Credential dumping
En operaciones de intrusión, el credential dumping es la extracción de material de autenticación de un sistema que el atacante ya controla: hashes de contraseña, contraseñas en claro, tickets y tokens. Es el paso que convierte el control de una máquina en acceso a otras, y es la técnica que más veces informamos en nuestros proyectos internos.
Cómo funciona
Hay varios almacenes con material aprovechable. La memoria del subsistema de autenticación de Windows guarda credenciales de las sesiones que están iniciadas, y por eso un puesto de trabajo que ha usado un administrador vale más que la propia máquina del administrador. La base de cuentas locales guarda los hashes de las cuentas locales. La base del directorio en un controlador de dominio guarda todos los hashes del dominio. El subsistema de protección de datos guarda secretos de credenciales almacenadas y de los almacenes del navegador. En Linux y macOS los equivalentes son el fichero shadow, los llaveros y los ficheros de configuración que llevan tokens.
Lo que se recupera decide lo que pasa después. Una contraseña en claro se puede escribir en cualquier sitio. Un hash se puede reproducir directamente, que es pass-the-hash. Un ticket de Kerberos se puede reutilizar hasta que caduque. Un token de cloud o de aplicación se puede reutilizar sin tocar el directorio para nada.
Qué sale mal
El motivo de que esto siga funcionando no es un parche que falte, es dónde se han usado las cuentas privilegiadas. Cada inicio de sesión interactivo de una cuenta privilegiada deja material en la máquina donde entró, así que un administrador que resuelve una incidencia en el portátil de un usuario deposita credenciales de dominio en una máquina que, por definición, está dando problemas. Ese es el mecanismo que hay detrás de casi todos los attack paths que dibujamos desde un usuario corriente hasta administrador de dominio.
Los controles existen y se aplican a medias. Proteger el subsistema de autenticación para que unos derechos administrativos normales no puedan leer su memoria, el aislamiento de credenciales basado en virtualización, y una separación por niveles que impida que las cuentas privilegiadas inicien sesión en máquinas de menor confianza son los tres que cambian el resultado. Los dos primeros son ajustes; el tercero es un modelo de operación, y por eso es el que falta.
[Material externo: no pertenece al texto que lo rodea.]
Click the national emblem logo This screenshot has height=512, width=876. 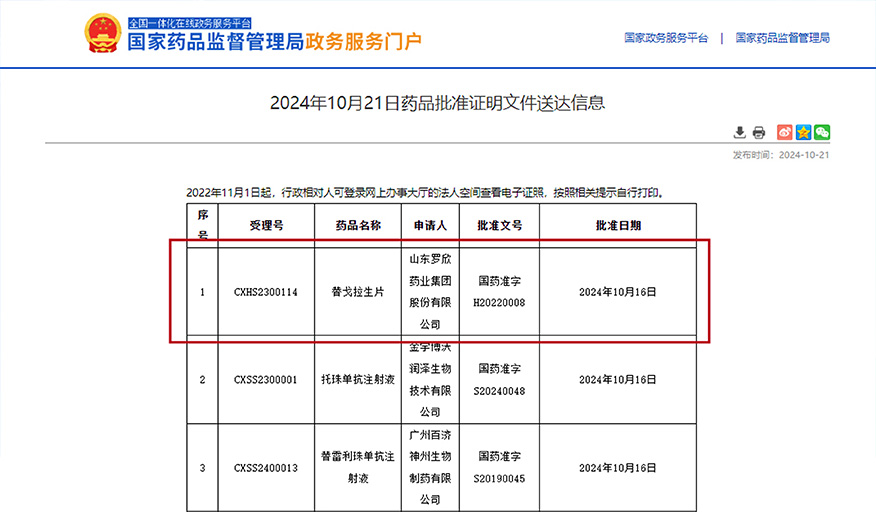(102, 33)
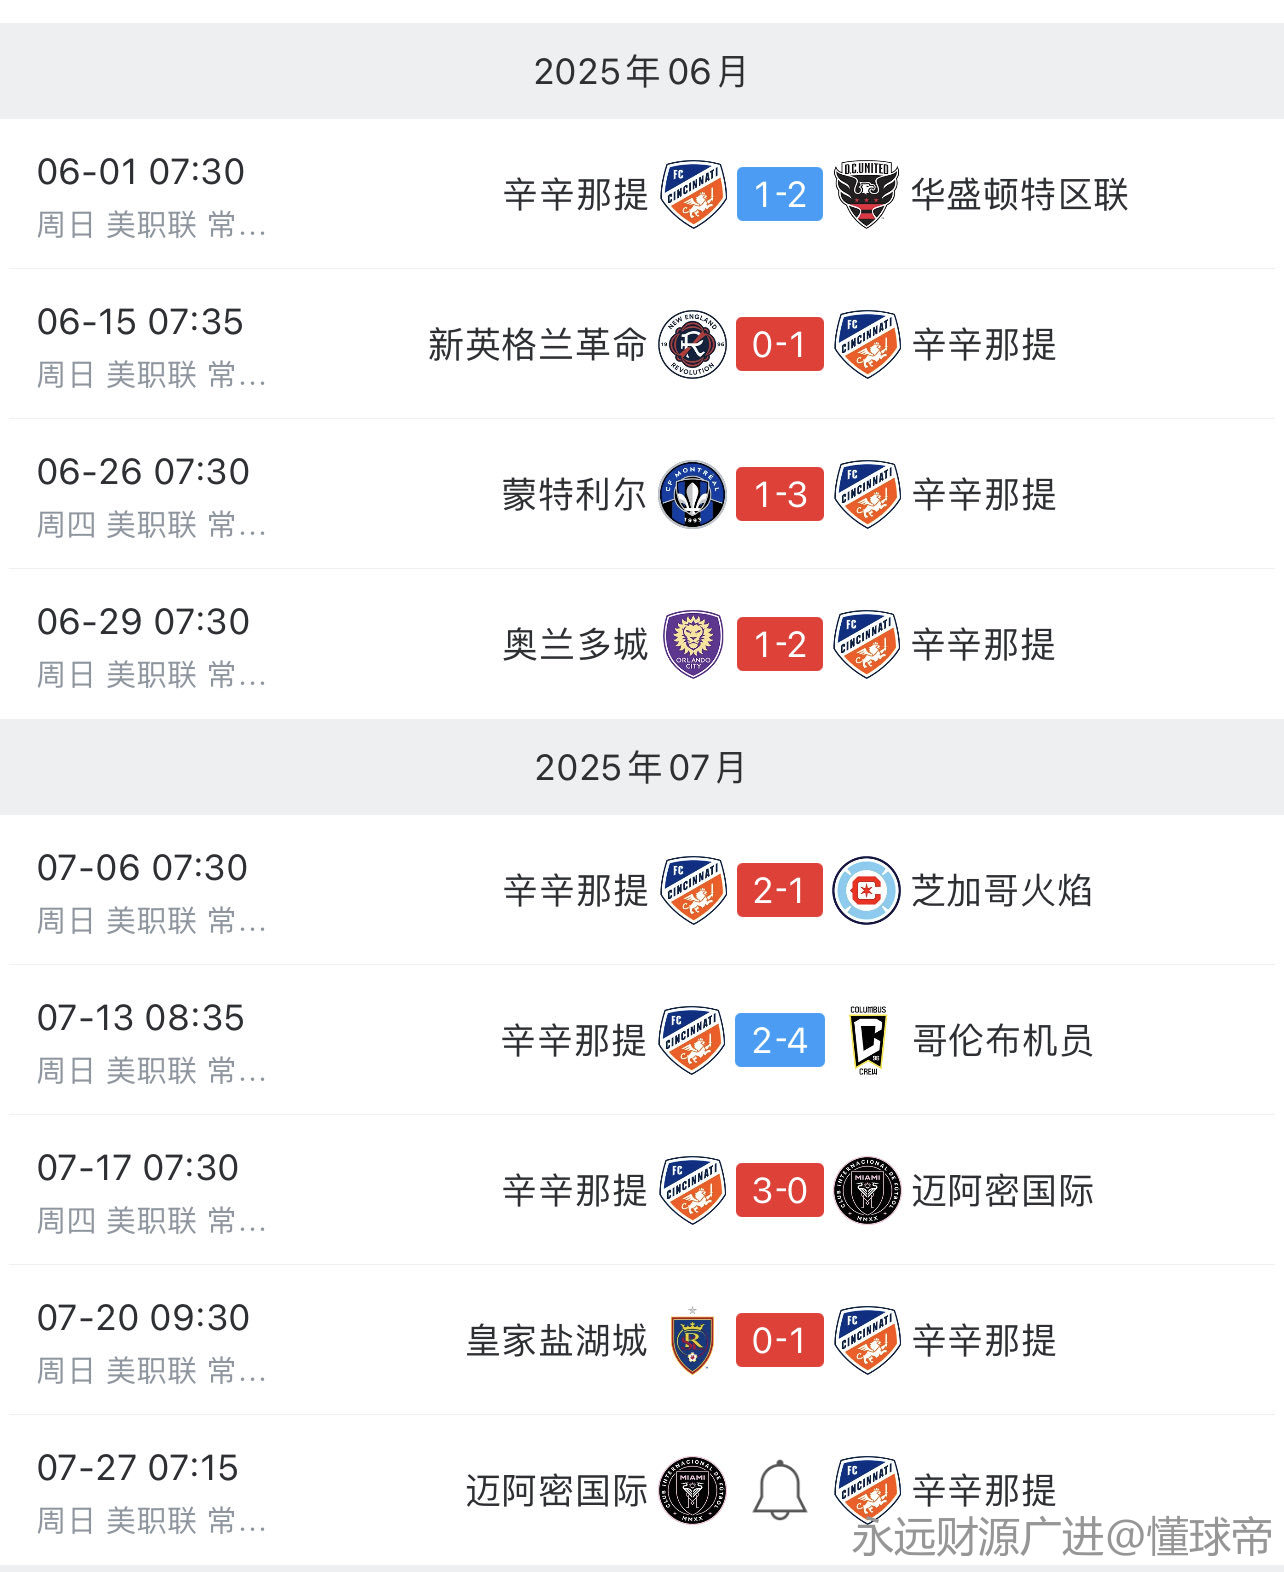Tap the New England Revolution crest

692,344
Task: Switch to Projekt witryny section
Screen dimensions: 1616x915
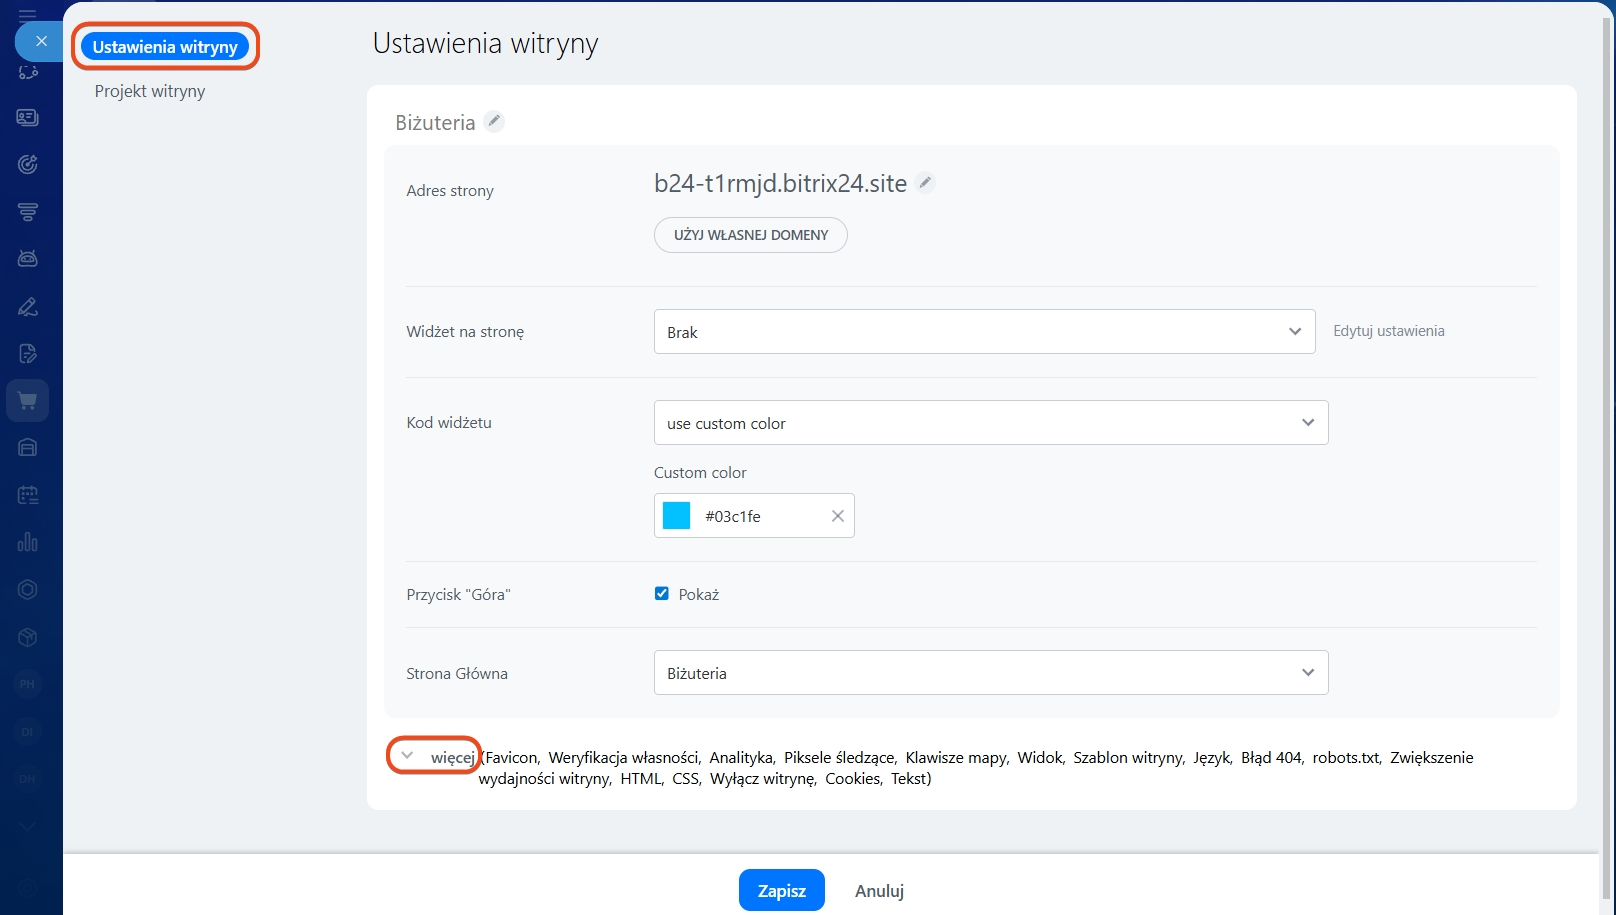Action: pos(150,91)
Mientras tanto los atacantes evitan cada vez más las herramientas conocidas y usan utilidades del sistema firmadas para producir una imagen de memoria que analizan después fuera de línea, que es living off the land y derrota a la detección basada en nombres de herramienta.
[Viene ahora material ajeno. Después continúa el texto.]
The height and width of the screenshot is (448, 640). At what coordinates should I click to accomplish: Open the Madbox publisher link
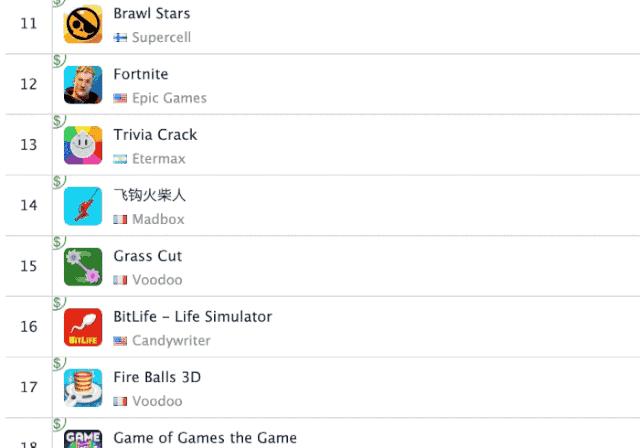(x=158, y=219)
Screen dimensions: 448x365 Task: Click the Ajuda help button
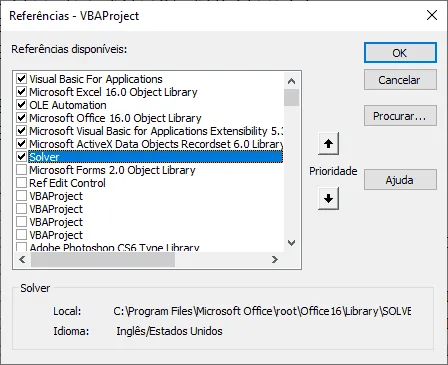click(x=400, y=180)
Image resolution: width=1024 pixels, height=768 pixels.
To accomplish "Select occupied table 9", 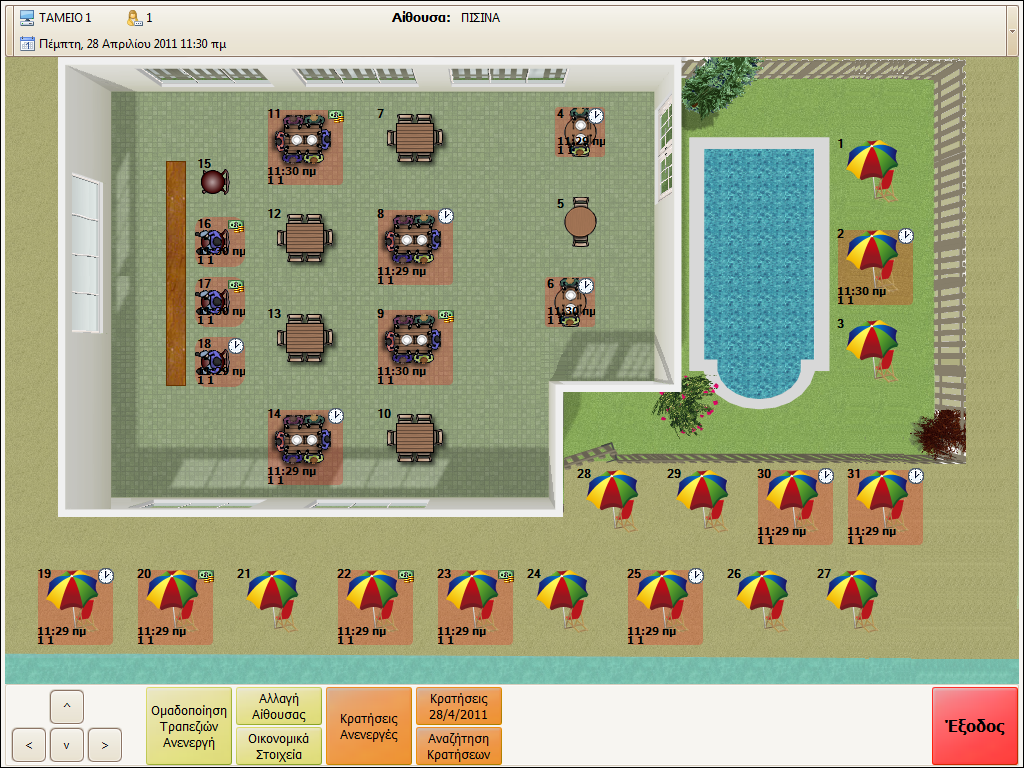I will coord(415,347).
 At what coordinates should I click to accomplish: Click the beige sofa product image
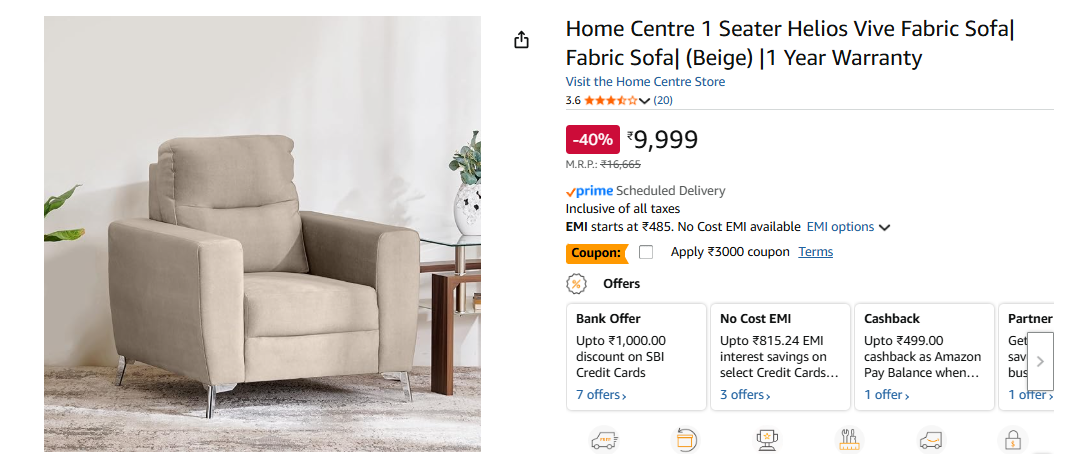(x=262, y=234)
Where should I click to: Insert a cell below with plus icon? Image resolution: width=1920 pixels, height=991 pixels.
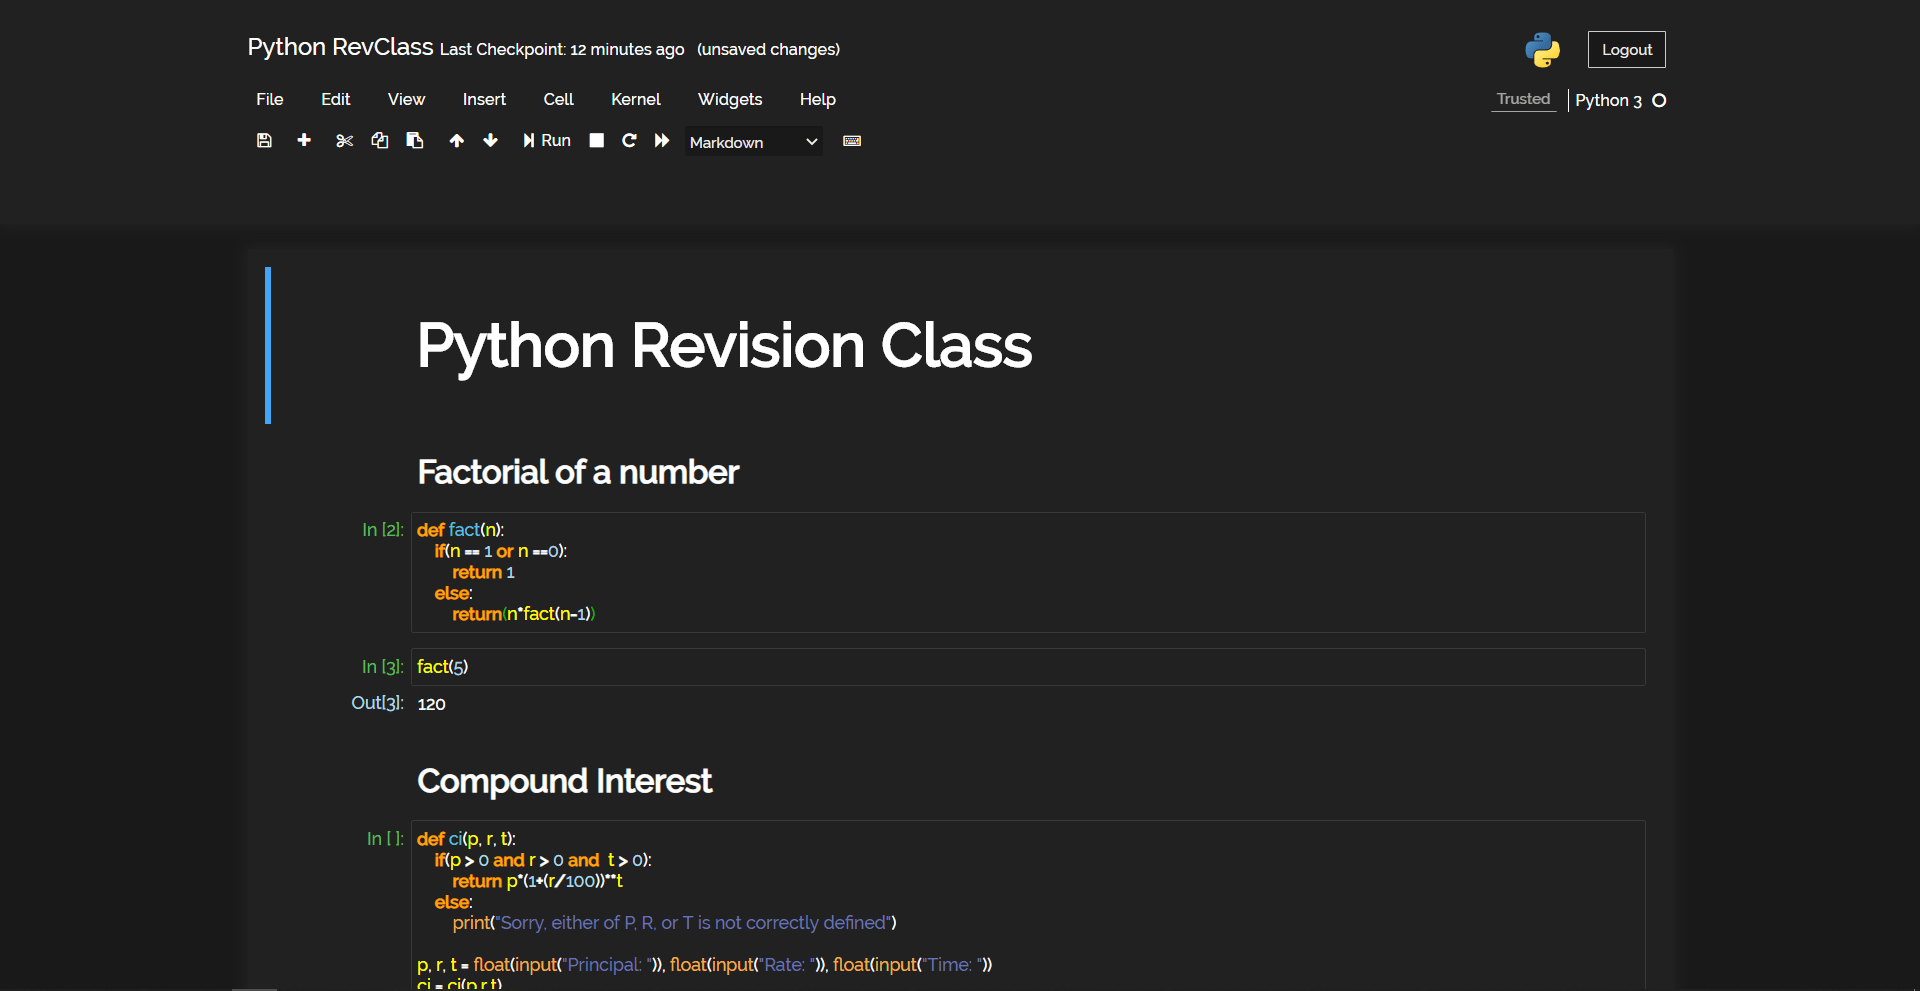(x=304, y=141)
Dónde aparece esto en una auditoría
Informamos de la cuenta recuperada, de la máquina de la que salió, del almacén del que salió y, sobre todo, de por qué esa cuenta estaba en esa máquina, porque lo último es el arreglo. Los secretos recuperados no aparecen nunca en el cuerpo del informe. La severidad va con lo que la credencial alcanzó, y la recomendación suele ser un cambio en la separación administrativa por niveles antes que un control técnico, que es una conversación más difícil y la correcta. Esto forma parte de cómo una sola máquina comprometida se convierte en una ruta por todo el parque.